17. In addition, it might be said that there was, perhaps, insufficient information in the papers leading to the determination in this case as to the manner in which the issues identified as being appropriate for appeal from the Court of Appeal might have an impact in the actual circumstances of these proceedings. That too is a matter which leans in favour of giving some small degree of additional latitude. It is important to emphasise that litigants in the future should not expect to be permitted to raise at the hearing of an appeal, any ground which is not either a ground expressly specified in the determination granting leave, a refinement of such a ground which has been approved by the case management judge or an additional or new ground in respect of which leave is, before the oral hearing, granted by the Court. Notwithstanding that and in the particular circumstances identified in respect of this appeal, the ground concerning the charge of the trial judge advanced by counsel in oral argument should be considered on its merits in the context of the first question on which leave to appeal was granted, namely that concerned with the mental element in the crime of rape. Some additional remarks will be offered as a potential guide to trial judges dealing with this most serious crime.

Background

18. Since the judge’s directions to a jury in a criminal trial are partly a matter of form, to be repeated in every case, for example the burden and standard of proof, and partly tailored to address the specific building blocks of the prosecution and defence cases in individual trials, some consideration of the evidence in this trial is required. Helpfully, the long form of indictment was used in this trial. When a jury retires to consider its verdict, after hearing the directions of the trial judge, they bring an issue paper which reproduces the indictment with them on to which they write their verdict.

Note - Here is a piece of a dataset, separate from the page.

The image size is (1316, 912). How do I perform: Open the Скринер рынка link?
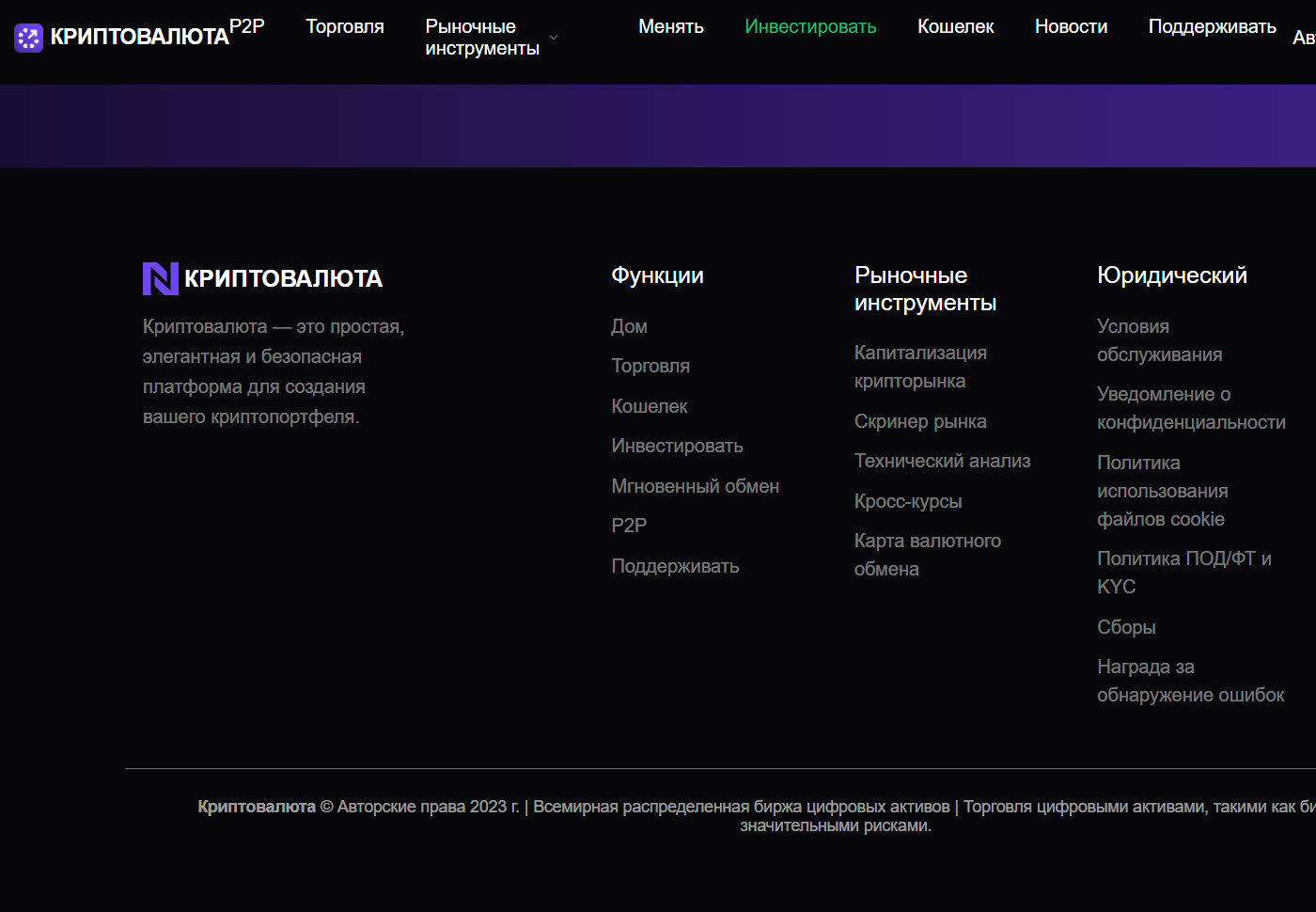pos(919,421)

This particular indictment recited the statement of offence as being rape contrary to s. 48 of the Offences Against the Person Act 1861 and s. 2 of the Criminal Law (Rape) Act 1981 as amended by s. 2 of the Criminal Law (Rape) (Amendment) Act 1990. The particulars of offence stated that:

      [The accused], a male person, did between the hours of 10.00pm on the 2nd day of March 2008 and 2.00pm on the 3rd of March 2008 at [a Dublin address] have sexual intercourse with [the victim] a woman, who did not consent to it and at the time [the accused] knew that [the victim] did not consent to the intercourse or was reckless as to whether she did or did not consent.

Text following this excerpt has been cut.